Hip-hop is starting to have its place and I'm just trying to be a part of that Vietnamese scene. I want hip-hop to be respected as a part of the culture like it is in the US.
You are very socially conscious and talk a lot about expressing yourself, economic injustices in your country and the sexism you face as a female rapper. Why is it important for you to address these issues on behalf of your generation and the Vietnamese art world?
Suboi: I always wanted to express myself through my music, no matter what. I talk about past traumas, being a young person in Saigon, expectations, friendships, betrayals and the struggle between artistry and commerce.
I joke about my mistakes or laugh at some of the fake things people do to impress others, but I try to say it all with a positive and optimistic perspective.
In Vietnam, if I want to release songs nationwide, I have to go through censorship and the songs must be approved from the Ministry of Culture. If lyrics are not in Vietnamese, they have to be translated.
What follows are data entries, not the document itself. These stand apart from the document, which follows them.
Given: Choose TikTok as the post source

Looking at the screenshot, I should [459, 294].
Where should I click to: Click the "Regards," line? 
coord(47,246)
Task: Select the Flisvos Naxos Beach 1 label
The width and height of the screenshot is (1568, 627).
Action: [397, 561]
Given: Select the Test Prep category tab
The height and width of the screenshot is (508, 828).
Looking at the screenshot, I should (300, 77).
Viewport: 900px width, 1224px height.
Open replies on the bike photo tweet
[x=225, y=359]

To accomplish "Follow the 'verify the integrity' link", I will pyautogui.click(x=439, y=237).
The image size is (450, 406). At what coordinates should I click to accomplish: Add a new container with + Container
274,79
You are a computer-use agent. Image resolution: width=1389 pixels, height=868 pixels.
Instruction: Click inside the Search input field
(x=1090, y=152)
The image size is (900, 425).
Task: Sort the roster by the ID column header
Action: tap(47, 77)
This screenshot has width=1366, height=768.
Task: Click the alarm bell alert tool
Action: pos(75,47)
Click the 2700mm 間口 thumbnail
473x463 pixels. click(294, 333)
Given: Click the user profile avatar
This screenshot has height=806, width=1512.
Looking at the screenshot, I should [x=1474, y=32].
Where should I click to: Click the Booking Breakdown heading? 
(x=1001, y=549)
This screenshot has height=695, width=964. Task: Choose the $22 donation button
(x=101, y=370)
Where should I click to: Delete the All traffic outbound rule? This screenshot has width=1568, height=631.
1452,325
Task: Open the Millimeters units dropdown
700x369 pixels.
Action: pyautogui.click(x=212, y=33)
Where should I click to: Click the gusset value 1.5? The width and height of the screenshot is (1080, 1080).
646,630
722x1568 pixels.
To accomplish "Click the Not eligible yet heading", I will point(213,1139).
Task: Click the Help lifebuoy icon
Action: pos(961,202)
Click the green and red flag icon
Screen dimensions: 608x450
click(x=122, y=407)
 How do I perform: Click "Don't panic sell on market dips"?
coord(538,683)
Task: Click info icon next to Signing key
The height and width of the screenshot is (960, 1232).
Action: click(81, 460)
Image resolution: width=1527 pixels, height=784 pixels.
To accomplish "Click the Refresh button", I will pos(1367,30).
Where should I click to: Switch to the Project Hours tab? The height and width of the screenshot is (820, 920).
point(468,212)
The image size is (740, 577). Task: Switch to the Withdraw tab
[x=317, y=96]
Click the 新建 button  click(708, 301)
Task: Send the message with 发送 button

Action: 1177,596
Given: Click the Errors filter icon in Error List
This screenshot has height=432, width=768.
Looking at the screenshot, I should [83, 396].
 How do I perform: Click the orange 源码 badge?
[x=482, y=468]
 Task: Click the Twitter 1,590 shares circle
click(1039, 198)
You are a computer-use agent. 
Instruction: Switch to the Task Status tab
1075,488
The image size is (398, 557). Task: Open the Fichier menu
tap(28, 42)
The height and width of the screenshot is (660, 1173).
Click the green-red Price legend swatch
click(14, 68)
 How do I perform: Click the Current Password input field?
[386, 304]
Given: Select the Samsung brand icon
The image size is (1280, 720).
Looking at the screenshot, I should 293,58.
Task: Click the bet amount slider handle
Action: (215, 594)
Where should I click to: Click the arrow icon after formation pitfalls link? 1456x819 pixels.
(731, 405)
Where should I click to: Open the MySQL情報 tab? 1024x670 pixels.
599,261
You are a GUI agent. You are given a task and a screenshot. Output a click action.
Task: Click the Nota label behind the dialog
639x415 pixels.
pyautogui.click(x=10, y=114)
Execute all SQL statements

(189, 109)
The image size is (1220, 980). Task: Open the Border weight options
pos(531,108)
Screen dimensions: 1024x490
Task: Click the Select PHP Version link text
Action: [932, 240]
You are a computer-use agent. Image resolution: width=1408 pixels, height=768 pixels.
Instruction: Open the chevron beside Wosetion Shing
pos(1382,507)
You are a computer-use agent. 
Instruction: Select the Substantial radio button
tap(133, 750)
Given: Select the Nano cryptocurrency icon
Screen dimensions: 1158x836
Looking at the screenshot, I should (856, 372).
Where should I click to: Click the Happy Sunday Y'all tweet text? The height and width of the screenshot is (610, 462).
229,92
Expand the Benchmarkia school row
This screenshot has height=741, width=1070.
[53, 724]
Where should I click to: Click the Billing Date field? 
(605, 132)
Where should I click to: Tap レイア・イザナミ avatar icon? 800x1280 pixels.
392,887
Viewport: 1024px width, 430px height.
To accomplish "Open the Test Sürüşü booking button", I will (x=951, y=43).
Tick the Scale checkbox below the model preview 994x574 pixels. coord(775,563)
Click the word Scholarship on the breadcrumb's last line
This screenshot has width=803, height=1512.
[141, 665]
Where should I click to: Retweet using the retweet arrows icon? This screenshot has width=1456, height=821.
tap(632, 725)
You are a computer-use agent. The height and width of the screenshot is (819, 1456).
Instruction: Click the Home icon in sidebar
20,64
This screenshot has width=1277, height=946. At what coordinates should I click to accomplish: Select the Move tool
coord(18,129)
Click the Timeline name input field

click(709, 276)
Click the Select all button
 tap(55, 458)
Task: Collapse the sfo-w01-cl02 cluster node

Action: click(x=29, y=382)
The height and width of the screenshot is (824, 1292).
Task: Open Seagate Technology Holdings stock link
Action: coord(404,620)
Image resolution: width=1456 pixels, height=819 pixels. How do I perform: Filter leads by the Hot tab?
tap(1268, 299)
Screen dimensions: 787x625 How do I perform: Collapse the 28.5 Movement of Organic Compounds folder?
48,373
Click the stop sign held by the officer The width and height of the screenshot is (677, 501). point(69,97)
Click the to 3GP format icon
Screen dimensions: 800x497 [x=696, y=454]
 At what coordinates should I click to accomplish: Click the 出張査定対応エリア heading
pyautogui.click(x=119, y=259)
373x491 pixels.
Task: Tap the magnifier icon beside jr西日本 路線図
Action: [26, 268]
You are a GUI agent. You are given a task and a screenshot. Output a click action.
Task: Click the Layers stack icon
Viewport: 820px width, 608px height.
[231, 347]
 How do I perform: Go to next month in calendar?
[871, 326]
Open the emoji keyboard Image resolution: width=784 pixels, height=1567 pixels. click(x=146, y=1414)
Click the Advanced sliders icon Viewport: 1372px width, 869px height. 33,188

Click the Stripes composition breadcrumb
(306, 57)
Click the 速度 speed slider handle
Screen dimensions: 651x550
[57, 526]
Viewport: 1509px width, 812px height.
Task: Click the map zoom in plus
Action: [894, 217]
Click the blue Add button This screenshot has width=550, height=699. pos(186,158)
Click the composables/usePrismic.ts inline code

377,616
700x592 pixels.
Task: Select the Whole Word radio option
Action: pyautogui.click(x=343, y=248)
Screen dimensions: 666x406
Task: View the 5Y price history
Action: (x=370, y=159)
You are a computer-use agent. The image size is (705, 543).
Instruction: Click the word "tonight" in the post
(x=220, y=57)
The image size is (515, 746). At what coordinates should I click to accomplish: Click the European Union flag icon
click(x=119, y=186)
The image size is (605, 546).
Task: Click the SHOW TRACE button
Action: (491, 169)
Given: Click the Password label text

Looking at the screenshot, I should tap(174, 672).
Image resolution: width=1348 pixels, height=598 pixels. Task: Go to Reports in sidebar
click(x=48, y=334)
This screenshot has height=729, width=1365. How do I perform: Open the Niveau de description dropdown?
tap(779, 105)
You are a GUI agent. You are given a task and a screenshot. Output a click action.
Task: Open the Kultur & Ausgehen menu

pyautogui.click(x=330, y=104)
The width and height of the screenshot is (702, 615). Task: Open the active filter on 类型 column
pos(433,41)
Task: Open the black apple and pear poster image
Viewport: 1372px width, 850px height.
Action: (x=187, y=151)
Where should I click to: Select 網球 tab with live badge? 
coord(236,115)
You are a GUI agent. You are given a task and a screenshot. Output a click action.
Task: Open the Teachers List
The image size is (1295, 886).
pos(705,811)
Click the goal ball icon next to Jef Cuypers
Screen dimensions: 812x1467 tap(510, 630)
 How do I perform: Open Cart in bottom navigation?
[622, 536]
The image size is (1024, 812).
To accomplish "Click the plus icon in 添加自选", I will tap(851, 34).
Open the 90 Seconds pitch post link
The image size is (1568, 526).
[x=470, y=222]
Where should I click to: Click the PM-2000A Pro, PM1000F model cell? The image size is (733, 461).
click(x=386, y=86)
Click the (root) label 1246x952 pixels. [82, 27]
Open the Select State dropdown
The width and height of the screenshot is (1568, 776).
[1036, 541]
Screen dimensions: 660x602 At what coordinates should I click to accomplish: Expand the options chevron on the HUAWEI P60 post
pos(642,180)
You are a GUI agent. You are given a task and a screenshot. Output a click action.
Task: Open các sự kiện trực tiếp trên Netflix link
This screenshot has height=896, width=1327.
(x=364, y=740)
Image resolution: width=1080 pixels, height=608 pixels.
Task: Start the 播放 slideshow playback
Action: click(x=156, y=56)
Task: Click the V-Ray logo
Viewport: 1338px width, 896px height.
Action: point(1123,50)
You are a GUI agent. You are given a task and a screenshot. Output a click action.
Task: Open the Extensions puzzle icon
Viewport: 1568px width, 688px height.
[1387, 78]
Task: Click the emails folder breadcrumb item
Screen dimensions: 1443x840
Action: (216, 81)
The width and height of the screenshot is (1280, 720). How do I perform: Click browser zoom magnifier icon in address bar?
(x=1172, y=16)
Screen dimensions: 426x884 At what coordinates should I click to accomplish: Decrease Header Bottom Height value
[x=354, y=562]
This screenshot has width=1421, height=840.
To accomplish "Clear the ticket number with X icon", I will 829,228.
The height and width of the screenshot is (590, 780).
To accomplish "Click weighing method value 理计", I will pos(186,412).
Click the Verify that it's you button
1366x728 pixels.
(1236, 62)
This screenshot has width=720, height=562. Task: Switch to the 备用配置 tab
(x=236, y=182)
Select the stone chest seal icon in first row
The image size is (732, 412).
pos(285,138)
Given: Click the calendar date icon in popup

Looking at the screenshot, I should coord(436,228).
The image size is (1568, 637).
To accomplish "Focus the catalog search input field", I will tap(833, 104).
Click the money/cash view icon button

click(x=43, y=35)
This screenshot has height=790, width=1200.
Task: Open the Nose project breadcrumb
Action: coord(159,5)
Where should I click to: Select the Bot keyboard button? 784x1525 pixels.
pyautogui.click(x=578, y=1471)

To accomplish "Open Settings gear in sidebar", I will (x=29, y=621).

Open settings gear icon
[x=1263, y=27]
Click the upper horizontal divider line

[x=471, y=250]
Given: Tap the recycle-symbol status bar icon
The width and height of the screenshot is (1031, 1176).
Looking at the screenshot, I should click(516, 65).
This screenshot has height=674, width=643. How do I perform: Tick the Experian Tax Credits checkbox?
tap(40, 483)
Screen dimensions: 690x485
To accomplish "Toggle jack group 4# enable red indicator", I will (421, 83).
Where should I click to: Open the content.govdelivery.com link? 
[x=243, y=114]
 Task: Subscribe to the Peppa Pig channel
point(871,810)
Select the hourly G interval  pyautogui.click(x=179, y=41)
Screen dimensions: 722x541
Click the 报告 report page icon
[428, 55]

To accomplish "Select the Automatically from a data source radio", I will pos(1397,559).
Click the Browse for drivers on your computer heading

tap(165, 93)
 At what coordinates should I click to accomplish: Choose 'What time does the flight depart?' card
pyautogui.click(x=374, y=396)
So, you can see, creativity is limited and everyone has an opinion about it. I've been warned about what would not be "appropriate" when I first started, so I wrote my lyrics within limit.
However, it is very important to share and go way further than what we are told to do.
You are releasing a single soon and you also put out the album “Run.” Can you tell us about the process creating that album and anything about what your new single will be about?
Suboi: My Run album came out in 2014 and I'm currently working on a new EP that doesn't have a name yet.
I'm really trying to focus on singles this year and my new one is called "Lắm Mồm." It's now a tribute for the producer of the track, who committed suicide at the age of 23. He had struggled with many demons and was too young to see that he had more than he thought.
The song itself is about conflicts inside of me as an artist and an alter-ego named Quiet Bunny. It's also about listening to other people, such as your peers.
In America, female artists, such as Nicki Minaj, have had a tough time making it in the industry. Even when Nicki broke through, it took years to establish herself as a lyricist, and as an MC in general. Do you look up to her or any other women to give you strength to keep pursuing your dream?
Suboi: Nicki works hard and she earned where she is today. I've read stories about Salt n' Pepper, which was about the earlier struggle.
MC Lyte was a pioneer in my humble knowledge. Queen Latifah was the attitude — the love for women and ourselves. Lauryn Hill was that artist who touched my frustration, enlightenment and trust issue with the business.
Foxy Brown was that sexiness and Missy obviously the creativity beast!
Tell us about the hustle it takes to get in a position like this.
Suboi: I can't do this alone.
I'm with my new team who really have my back and believe in me so I can focus on what I want to do.